You Have To Wonder Who Commissions This Stuff

SBS has delayed its launch of upcoming Paul McDermott chat show, Room 101.

The series sees McDermott’s return to television chatting to celebrities such as Ray Martin, Julia Zemiro, HG Nelson, Julia Morris, Matt Preston, Noni Hazlehurst, about their pet hates.

Originally due to premiere next Monday at 9:30pm, it has been held by SBS pending an earlier timeslot later in the year. SBS will replace it with a repeat of Gourmet Farmer Afloat.

(from TVTonight)

Replaced by repeats of Gourmet Farmer Afloat. Is there a grimmer fate in Australian comedy? Oh wait, watching it sounds pretty grim too. “Ray Martin, Julia Zemiro, HG Nelson, Julia Morris, Matt Preston, and Noni Hazlehurst” are “celebrities” now? You don’t say. And by that we mean “don’t say that, you’re scaring the children”.
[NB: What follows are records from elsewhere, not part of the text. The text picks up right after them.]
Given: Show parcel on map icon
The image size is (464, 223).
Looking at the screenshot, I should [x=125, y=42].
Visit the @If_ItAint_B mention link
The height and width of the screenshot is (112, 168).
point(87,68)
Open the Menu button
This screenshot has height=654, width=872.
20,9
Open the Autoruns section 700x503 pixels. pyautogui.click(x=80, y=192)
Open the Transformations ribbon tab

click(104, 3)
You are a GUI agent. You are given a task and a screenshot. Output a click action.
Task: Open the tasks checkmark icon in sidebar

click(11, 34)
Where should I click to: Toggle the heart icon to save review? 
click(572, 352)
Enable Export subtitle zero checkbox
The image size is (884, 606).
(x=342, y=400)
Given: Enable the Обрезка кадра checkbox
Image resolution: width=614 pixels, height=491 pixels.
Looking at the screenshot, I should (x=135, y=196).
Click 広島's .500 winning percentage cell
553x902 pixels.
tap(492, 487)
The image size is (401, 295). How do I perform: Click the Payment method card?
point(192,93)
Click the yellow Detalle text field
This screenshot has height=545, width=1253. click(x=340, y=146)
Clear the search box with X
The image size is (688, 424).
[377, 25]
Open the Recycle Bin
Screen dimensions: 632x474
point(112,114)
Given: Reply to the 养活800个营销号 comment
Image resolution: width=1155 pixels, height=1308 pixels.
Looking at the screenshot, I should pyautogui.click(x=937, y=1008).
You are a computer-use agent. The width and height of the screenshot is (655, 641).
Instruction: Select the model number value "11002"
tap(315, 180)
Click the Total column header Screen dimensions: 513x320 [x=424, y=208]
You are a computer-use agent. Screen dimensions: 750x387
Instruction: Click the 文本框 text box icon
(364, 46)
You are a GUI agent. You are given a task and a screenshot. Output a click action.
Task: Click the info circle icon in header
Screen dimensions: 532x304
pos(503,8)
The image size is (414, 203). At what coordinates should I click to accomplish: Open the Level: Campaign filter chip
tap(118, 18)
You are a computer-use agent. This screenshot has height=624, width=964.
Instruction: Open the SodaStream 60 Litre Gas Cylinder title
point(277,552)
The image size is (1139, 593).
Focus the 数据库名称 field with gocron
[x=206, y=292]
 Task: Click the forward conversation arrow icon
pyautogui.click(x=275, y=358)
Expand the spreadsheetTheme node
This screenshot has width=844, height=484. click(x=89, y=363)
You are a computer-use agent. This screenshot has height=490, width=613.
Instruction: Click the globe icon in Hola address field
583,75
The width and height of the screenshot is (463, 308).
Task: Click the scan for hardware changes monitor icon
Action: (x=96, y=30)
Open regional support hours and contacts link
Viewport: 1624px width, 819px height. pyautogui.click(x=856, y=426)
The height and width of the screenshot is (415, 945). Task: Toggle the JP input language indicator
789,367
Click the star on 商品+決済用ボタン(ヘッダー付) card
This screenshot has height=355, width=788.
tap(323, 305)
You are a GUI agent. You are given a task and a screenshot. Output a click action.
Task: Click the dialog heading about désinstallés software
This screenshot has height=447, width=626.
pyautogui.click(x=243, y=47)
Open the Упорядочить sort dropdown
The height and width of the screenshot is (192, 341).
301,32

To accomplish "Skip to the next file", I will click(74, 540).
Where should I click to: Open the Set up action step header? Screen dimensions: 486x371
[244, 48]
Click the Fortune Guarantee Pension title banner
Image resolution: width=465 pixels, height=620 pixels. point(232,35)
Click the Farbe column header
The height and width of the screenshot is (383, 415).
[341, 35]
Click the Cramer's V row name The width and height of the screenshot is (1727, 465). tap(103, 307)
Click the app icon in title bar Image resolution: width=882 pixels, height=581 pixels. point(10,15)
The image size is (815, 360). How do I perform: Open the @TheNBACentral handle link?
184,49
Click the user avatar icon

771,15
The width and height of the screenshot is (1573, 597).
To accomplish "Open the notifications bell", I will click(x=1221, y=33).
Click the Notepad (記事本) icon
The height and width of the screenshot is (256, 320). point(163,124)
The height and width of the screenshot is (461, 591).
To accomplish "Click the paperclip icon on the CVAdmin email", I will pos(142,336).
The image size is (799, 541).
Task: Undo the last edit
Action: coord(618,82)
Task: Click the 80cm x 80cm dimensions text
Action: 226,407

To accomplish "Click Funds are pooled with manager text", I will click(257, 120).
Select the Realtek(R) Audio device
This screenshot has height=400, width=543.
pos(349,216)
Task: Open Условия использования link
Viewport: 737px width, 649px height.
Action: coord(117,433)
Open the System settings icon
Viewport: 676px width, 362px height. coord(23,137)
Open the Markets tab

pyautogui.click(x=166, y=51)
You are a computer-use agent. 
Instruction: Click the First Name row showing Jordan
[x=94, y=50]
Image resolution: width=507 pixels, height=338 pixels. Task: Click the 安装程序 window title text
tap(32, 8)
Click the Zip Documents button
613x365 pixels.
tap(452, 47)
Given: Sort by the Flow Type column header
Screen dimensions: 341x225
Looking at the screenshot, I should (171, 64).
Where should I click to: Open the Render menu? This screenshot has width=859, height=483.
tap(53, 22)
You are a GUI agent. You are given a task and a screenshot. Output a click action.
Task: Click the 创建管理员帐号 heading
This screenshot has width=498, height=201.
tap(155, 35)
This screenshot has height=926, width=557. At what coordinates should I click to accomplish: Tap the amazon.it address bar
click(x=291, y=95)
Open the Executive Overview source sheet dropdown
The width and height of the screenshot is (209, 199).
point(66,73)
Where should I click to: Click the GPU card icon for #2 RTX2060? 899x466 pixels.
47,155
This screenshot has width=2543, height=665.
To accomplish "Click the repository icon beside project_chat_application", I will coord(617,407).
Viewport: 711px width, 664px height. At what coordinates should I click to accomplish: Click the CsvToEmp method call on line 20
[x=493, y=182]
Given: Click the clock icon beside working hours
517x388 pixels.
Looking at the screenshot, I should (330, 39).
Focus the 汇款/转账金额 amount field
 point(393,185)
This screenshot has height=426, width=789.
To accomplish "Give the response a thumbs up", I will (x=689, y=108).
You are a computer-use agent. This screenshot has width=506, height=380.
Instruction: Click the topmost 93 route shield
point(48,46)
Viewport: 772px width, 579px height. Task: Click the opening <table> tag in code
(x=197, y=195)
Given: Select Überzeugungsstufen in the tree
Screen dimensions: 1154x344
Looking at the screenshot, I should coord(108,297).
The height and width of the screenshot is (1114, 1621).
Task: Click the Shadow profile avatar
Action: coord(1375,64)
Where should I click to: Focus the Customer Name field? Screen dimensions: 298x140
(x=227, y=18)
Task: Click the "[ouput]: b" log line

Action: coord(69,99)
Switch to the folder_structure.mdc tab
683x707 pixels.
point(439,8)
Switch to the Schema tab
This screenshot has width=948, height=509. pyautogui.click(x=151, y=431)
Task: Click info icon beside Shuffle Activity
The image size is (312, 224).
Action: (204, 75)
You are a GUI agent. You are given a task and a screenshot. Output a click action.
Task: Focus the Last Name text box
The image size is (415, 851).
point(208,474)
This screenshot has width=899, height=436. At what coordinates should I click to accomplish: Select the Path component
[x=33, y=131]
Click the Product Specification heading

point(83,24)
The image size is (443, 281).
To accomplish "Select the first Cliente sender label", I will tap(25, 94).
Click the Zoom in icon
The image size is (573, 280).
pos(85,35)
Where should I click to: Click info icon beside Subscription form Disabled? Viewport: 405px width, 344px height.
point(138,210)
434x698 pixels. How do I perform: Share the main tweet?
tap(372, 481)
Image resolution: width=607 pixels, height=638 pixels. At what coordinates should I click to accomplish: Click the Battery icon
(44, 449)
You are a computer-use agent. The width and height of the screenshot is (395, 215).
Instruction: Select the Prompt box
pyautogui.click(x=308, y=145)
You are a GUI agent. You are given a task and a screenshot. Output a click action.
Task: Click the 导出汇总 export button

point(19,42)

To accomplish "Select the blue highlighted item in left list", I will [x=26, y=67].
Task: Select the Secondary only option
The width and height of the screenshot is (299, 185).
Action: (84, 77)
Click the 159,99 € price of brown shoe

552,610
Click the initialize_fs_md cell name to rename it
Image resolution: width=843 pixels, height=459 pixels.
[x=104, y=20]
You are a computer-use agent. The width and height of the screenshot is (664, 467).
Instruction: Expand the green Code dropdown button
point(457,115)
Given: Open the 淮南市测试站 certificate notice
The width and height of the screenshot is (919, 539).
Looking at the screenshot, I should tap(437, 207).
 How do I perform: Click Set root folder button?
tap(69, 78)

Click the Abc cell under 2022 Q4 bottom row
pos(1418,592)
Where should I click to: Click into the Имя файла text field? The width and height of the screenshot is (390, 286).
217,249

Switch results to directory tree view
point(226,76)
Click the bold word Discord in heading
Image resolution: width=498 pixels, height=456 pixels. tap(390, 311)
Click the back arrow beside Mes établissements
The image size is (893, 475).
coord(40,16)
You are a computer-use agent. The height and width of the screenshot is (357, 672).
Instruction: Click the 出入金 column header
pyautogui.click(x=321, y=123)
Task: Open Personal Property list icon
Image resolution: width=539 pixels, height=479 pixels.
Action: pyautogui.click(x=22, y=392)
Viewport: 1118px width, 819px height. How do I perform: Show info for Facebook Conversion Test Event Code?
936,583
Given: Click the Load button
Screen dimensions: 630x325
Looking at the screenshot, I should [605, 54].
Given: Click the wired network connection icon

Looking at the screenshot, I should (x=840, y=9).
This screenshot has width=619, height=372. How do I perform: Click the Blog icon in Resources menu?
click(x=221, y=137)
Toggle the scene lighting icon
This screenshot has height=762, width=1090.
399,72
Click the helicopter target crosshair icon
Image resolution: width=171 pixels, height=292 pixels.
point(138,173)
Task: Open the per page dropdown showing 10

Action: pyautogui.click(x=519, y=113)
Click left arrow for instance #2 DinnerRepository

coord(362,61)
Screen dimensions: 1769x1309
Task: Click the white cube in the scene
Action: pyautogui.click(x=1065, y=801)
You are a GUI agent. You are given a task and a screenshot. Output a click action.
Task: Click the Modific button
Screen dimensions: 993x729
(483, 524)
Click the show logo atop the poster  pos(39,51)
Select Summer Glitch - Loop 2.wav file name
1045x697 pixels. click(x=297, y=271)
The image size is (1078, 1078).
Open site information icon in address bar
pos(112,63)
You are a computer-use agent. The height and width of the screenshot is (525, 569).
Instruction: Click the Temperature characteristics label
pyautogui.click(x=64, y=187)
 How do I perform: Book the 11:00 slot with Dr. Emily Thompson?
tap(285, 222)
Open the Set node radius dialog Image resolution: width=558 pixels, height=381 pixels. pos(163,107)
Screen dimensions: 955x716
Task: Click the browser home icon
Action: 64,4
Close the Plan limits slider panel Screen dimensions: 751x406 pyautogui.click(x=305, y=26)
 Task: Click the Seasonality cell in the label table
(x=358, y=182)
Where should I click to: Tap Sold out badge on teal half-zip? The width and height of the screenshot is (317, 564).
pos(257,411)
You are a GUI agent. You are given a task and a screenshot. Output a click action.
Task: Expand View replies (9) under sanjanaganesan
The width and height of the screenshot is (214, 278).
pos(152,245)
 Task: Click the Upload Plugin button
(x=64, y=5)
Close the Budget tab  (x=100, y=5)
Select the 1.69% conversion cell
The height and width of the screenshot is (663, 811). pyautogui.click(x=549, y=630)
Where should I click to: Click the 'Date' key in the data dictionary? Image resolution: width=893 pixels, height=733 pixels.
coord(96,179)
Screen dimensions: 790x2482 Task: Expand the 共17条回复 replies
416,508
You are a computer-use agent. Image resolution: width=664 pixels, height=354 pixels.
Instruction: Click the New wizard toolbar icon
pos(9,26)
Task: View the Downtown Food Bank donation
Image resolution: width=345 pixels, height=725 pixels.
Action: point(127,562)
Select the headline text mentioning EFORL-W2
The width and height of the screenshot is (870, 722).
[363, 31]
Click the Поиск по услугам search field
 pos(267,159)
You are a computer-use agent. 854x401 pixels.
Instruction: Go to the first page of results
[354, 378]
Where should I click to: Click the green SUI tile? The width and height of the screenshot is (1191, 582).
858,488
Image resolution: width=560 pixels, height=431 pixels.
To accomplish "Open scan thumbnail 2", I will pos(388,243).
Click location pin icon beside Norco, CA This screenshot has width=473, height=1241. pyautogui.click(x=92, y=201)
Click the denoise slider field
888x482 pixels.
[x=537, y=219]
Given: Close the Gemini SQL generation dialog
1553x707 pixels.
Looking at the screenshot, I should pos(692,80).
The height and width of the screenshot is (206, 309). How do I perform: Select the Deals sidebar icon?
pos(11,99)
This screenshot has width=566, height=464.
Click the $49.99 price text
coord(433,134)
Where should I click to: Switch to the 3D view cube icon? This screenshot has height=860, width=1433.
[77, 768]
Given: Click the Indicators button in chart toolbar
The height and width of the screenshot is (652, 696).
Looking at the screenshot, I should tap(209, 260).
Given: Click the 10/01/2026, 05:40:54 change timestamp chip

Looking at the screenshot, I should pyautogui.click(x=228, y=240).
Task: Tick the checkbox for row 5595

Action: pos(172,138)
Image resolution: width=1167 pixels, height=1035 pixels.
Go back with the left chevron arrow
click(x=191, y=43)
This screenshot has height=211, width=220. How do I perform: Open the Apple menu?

But isn’t this a case of holding it over for a better timeslot? Isn’t that a vote of confidence in the end product? Well, that depends: if it’s shown five nights a week at 6pm, that’s not so good. In fact, if it’s broadcast in an earlier timeslot that people don’t know to check for comedy, that’s not so good either. So ideally you’d want to show it in a timeslot that people already know as a home for SBS comedy… oh, wait:

SBS Programmer Peter Andrews was recently asked by TV Tonight if the 9:30 Monday slot was a big ask for a new entertainment show.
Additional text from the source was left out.